By: Mir M.Hosseini
Nader Shah had conquered three flourishing kingdoms and extended Iranian boundaries as far as Oxus to the north and Indus to the east. The death of his brother Zoheireddoleh was yet to be revenged: he, therefore, had no sooner recovered from the fatigue of his last campaign, than he led his army towards the mountains of Shirvan.
Nader Shah was passing through the forest in Mazandaran where rounds of bullets came from behind the trees. A bullet gazed his right arm, and struck his horse on the head, who fell immediately to the ground. The incident weakened him morally but the conquest of Daghestan was effected with little difficulty; as most of the savage chiefs, alarmed at Nader’s approach, came to him at the head of their tribes, and made a promise of submission to their king.
He came to stay for rest in Tehran for several months. Tehran used to be a small city with vast gardens and a nice weather mostly used as a summertime resting place to regain energy. The Russian envoy named Kaloushkin succeeded to meet with him in Tehran. Here's some excerpts from this visit on Feb, 15, 1742 in Saint Petersburg records:
"It was very difficult to meet with Nader. He's so maudlin with victory that he openly says that he can capture the earth at once if he wants. Nader is a military man and can not be trusted on political commitments. He does not like Ottomans and will not be good with us from his heart. It's very difficult to enter a political bargain with him because he prefers military solution for every situation. He loves swords, cannons, horses and obedient soldiers. Despite all this, whenever he's tired he asks his secretary who is present at all times to read him a poem from Hafez."

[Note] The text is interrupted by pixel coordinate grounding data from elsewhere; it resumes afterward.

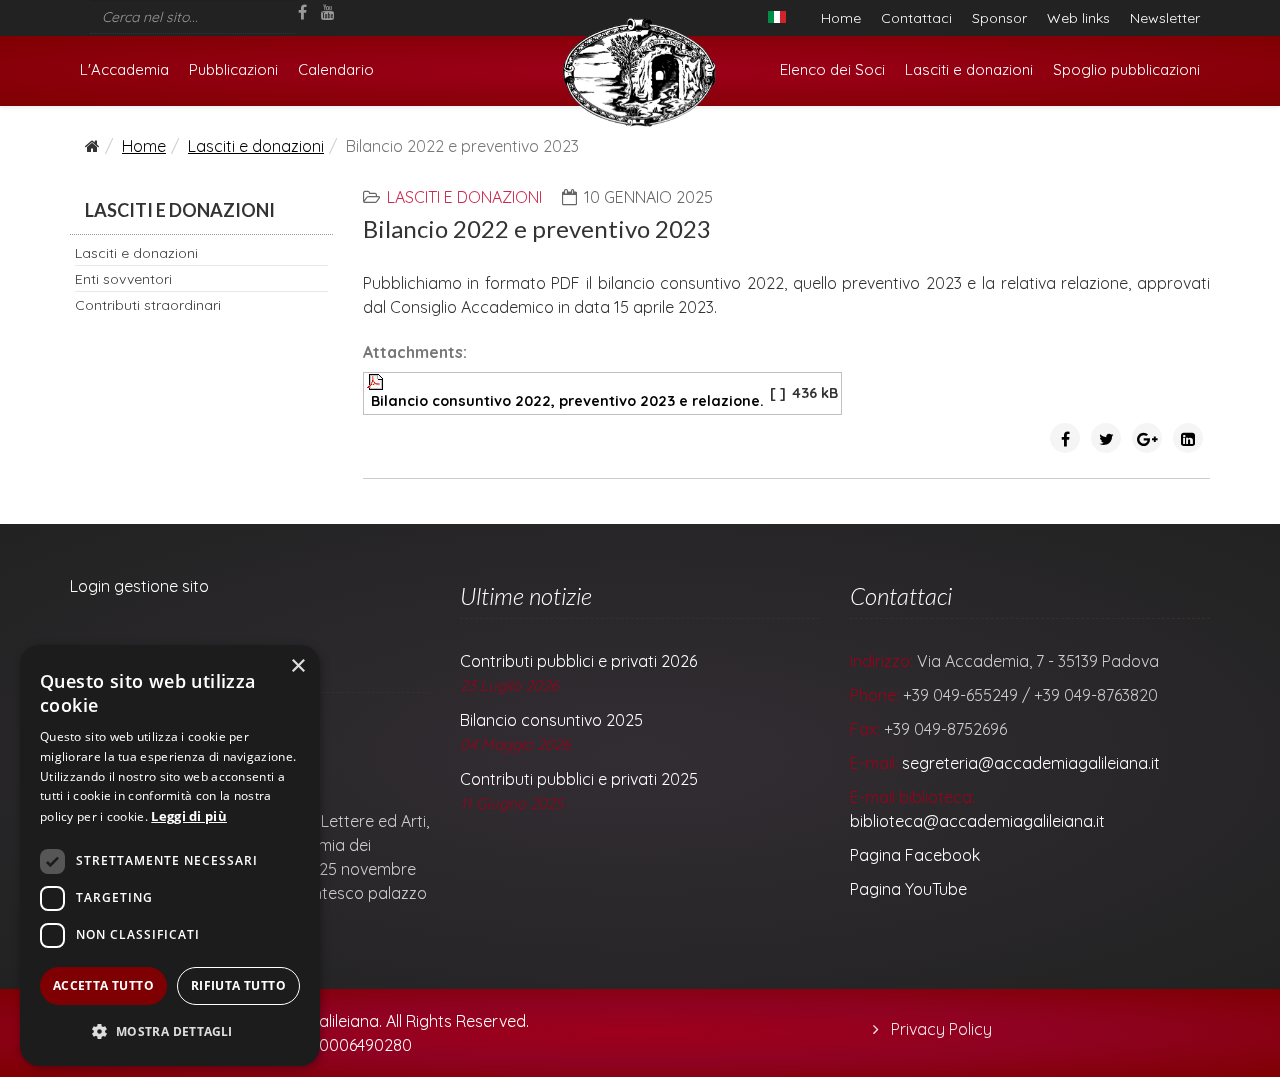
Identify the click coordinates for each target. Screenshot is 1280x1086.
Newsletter (1165, 18)
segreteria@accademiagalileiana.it (1031, 763)
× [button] (297, 666)
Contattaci (916, 18)
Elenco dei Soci (832, 69)
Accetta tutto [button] (103, 985)
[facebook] (302, 12)
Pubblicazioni (233, 69)
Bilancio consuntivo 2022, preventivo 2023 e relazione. (567, 401)
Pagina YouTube (908, 889)
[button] (170, 1032)
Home (841, 18)
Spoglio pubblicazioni (1126, 69)
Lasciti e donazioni (969, 69)
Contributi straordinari (148, 305)
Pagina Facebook (915, 855)
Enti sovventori (123, 279)
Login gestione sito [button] (139, 586)
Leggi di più (189, 816)
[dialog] (170, 855)
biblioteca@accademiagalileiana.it (977, 821)
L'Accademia (124, 69)
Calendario (336, 69)
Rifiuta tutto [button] (238, 985)
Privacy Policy (939, 1029)
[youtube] (328, 12)
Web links (1078, 18)
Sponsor (999, 18)
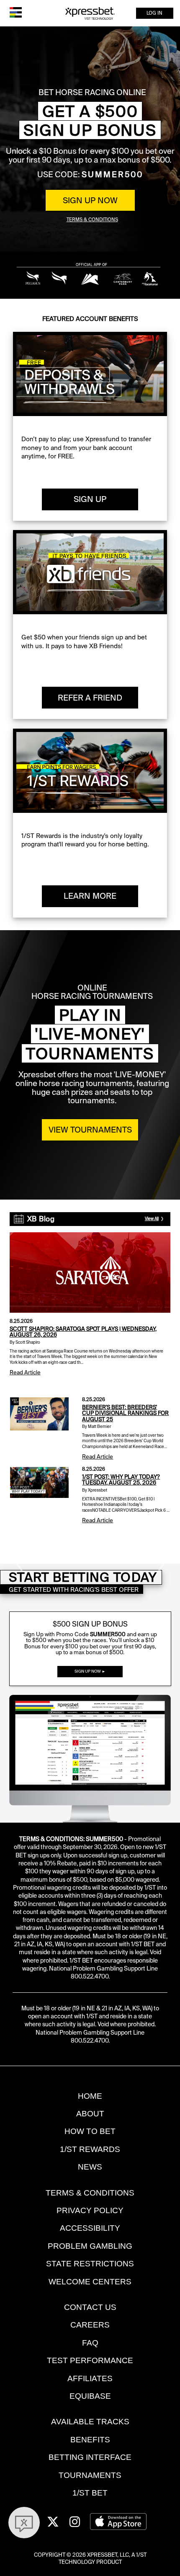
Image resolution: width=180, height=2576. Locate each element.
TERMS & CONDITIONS (90, 2192)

If Nader Shah had perished in the forest of Mazandaran his course would have been completely glorious; It had been suggested to him that the villain, who fired at him in the forest, had been hired by his eldest son Reza Gholi. Whether the suggestion was just or groundless, it is certain that Nader, in a fit of rage, ordered the Prince’s eyes to be torn out; the common, but inhuman, punishment for high crimes in Asia. His orders were no sooner executed. Then remorse, anguish, and despair succeeded to his wrath, and the great king started to have some sort of mental disorder which gained new force every day.